Another paragraph provided that the earnest money paid by LVH “shall either be refunded to [LVH] in the event [LVH] terminates this agreement or [LVH] and [Freeman] cannot agree to an Option Price or partnership terms.”
After the Option Agreement was signed, LVH undertook its due diligence to determine the developability of the Property for residential use and had the Property rezoned. Once rezoning was accomplished, LVH exercised its option and sent a draft purchase and sale agreement to Freeman, setting a purchase price of $2.5 million.
Freeman responded that it would sell the Property for $9.75 million.
LVH sued for breach of contract, alleging that Freeman had breached the Option Agreement by refusing to sell the Property for $2.5 million. The trial court granted summary judgment to LVH and entered an order of specific performance requiring Freeman to convey the Property to LVH for $2.5 million. Freeman appealed.
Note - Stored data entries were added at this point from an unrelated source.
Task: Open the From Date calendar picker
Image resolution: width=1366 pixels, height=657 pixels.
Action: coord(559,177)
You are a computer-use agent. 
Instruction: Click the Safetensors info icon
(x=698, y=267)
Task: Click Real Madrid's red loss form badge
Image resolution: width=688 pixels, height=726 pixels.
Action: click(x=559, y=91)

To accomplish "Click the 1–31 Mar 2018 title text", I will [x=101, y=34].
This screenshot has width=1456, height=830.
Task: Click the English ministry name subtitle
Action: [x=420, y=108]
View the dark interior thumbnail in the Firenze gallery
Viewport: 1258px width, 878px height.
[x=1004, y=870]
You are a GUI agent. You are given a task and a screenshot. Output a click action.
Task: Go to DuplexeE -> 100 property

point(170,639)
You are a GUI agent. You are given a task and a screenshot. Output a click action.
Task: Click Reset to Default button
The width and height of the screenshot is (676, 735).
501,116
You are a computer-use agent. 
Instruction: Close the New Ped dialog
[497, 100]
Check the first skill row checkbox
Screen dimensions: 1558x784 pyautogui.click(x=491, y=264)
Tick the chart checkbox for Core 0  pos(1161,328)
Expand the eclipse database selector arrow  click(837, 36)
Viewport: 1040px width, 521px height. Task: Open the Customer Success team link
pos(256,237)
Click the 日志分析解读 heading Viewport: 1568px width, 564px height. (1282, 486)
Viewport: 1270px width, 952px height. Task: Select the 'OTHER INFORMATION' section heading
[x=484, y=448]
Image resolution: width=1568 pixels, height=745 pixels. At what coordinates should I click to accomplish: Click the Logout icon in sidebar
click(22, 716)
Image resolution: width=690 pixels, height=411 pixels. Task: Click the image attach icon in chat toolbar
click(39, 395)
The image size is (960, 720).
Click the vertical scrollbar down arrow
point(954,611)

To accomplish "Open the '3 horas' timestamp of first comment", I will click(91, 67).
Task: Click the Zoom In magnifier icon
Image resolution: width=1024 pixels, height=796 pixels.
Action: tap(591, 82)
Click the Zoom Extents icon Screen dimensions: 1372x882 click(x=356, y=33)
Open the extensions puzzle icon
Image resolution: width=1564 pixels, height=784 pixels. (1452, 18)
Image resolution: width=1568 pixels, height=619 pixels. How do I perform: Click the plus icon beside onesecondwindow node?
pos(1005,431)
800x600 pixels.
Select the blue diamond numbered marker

The Court of Appeals reversed. It found that the Option Agreement was not enforceable and that summary judgment should have been granted to Freeman, dismissing LVH’s breach of contract claim.
The Court of Appeals held that the Option Agreement was a mere “agreement to agree” because it left the price to be determined by future negotiations.
In reaching its decision, the Court emphasized that all written terms in a contract must be construed together. Tennessee law does not allow a court to consider only certain parts of a written agreement while ignoring others.
Notably, the Court did not find the Option Agreement ambiguous. Instead, it concluded that the plain and unambiguous language showed that the parties intended to negotiate price in the future, and both understood they might not be able to reach an agreement.
In some cases, Tennessee courts can enforce a contract even when it lacks certain terms. For example, if the parties had agreed on a definite price and described the property adequately, but had not agreed on a closing date, a court would almost certainly enforce the contract. In that situation, the court would supply a commercially reasonable closing date—likely 30 or 60 days from the agreement date.
Tennessee courts will strive to uphold contracts, even when terms are missing, if those terms can reasonably be supplied by the court. This case, however, illustrates that Tennessee courts generally will not supply a price term.
If the parties have not agreed on a definite price—whether because they deferred agreement or otherwise—any breach of contract case will most likely end the same way this one did.